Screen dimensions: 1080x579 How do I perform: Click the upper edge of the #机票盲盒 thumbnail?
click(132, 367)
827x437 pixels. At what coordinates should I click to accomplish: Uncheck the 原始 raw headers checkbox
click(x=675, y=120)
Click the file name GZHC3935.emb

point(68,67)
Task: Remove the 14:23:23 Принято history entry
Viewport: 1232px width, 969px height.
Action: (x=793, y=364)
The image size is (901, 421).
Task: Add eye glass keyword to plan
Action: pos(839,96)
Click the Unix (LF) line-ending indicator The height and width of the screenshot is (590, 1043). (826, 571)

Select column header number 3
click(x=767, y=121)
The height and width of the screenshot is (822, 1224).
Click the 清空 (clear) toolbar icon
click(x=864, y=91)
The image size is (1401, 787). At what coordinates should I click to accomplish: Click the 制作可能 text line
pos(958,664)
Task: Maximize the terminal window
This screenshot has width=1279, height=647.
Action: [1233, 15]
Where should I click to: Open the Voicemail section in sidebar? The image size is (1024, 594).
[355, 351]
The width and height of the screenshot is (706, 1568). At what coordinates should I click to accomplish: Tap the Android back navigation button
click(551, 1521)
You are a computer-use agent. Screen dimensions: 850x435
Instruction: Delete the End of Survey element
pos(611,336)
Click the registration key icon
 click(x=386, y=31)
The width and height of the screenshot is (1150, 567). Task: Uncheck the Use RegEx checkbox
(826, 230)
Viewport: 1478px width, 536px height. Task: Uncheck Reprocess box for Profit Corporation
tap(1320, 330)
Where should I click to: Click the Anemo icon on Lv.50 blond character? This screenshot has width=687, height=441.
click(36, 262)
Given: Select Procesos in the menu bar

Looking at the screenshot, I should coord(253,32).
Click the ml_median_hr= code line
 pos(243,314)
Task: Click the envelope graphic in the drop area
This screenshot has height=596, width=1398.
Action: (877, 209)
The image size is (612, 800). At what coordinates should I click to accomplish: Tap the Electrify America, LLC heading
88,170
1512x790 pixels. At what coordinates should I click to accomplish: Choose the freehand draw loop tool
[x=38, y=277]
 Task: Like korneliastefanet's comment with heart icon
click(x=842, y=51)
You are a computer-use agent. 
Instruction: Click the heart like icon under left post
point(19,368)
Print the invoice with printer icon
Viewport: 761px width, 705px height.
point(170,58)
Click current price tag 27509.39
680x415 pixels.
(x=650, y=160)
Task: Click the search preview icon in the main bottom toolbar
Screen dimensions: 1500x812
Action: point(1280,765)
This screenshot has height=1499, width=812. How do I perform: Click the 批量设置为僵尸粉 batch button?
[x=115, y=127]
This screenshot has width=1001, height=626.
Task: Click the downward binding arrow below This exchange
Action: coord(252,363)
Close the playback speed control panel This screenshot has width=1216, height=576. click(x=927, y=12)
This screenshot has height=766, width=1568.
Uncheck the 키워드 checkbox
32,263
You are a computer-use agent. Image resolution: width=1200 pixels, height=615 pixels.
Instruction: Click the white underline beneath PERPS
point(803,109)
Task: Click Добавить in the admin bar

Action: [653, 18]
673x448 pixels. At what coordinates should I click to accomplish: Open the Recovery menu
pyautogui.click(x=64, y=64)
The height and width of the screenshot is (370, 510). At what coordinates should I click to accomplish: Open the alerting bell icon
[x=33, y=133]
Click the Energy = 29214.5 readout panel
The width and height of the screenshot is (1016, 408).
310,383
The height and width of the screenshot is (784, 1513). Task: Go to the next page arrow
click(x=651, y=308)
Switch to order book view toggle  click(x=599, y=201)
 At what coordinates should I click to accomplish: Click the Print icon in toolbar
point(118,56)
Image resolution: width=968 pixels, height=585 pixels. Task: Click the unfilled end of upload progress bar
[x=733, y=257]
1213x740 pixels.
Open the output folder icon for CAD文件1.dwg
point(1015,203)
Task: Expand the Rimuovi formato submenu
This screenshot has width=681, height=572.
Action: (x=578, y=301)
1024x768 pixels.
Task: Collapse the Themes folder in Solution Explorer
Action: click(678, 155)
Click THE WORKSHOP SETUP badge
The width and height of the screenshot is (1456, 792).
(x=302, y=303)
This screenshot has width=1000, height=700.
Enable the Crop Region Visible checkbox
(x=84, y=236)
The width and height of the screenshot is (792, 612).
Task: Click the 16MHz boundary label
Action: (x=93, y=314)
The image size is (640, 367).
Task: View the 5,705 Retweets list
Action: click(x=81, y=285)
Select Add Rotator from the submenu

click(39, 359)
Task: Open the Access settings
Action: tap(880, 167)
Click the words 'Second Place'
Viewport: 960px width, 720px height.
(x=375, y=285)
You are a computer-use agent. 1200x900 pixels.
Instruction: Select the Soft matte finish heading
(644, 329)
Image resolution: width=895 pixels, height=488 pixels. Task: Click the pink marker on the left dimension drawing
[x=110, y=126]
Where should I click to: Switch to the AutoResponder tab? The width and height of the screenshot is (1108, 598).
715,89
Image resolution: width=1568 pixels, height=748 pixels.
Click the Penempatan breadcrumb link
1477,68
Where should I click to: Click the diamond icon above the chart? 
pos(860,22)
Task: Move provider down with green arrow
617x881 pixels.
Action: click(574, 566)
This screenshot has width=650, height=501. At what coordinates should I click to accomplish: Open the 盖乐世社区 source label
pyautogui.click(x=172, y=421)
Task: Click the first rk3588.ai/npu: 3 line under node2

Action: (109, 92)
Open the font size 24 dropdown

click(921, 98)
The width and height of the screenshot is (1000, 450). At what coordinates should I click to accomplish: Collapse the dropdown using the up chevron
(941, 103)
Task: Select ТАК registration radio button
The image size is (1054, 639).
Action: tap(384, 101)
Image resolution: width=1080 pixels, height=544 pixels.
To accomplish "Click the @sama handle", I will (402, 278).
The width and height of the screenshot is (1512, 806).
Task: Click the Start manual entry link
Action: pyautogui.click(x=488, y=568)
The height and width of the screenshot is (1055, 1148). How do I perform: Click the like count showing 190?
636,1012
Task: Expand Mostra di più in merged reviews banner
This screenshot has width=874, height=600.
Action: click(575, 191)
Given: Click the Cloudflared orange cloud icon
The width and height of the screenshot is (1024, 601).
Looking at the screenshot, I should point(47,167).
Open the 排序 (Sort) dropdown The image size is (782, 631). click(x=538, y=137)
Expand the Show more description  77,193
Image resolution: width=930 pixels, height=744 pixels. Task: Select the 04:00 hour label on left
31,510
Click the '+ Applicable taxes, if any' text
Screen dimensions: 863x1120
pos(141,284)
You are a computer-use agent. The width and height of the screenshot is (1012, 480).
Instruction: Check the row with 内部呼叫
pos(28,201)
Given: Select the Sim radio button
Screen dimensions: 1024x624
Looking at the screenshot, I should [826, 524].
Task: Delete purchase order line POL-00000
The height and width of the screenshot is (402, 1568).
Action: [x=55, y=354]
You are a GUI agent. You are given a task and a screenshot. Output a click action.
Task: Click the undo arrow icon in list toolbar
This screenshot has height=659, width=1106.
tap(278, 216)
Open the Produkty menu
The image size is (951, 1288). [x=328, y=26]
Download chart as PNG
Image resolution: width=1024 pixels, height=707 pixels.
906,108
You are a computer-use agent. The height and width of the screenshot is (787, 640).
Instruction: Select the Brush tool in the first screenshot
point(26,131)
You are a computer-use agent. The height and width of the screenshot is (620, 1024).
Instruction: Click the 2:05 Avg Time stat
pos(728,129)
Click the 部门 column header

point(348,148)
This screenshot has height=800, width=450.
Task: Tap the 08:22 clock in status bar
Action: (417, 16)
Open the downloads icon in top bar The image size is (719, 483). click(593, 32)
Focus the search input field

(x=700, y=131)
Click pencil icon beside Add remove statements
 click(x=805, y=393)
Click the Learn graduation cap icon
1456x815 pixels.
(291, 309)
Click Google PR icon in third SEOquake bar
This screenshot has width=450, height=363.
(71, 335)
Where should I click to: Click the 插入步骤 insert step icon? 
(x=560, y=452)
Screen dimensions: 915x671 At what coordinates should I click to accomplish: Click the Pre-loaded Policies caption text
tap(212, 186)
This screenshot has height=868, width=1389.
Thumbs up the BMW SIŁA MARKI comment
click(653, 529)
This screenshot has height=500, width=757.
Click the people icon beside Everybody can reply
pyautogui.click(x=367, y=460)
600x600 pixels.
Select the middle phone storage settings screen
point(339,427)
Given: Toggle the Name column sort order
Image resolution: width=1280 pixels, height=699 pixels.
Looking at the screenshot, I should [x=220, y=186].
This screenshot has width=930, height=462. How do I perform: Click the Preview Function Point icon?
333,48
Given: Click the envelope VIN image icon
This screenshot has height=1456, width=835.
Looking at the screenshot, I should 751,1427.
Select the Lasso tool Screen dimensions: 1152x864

[TASK DESCRIPTION] Copy out each line of the data above, exactly, if it lies between the line holding "Click pencil icon" and the line holding "Given: Toggle the Name column sort order", inclusive; copy no other line.

[EXERCISE OUTPUT]
Click pencil icon beside Add remove statements
 click(x=805, y=393)
Click the Learn graduation cap icon
1456x815 pixels.
(291, 309)
Click Google PR icon in third SEOquake bar
This screenshot has width=450, height=363.
(71, 335)
Where should I click to: Click the 插入步骤 insert step icon? 
(x=560, y=452)
Screen dimensions: 915x671 At what coordinates should I click to accomplish: Click the Pre-loaded Policies caption text
tap(212, 186)
This screenshot has height=868, width=1389.
Thumbs up the BMW SIŁA MARKI comment
click(653, 529)
This screenshot has height=500, width=757.
Click the people icon beside Everybody can reply
pyautogui.click(x=367, y=460)
600x600 pixels.
Select the middle phone storage settings screen
point(339,427)
Given: Toggle the Name column sort order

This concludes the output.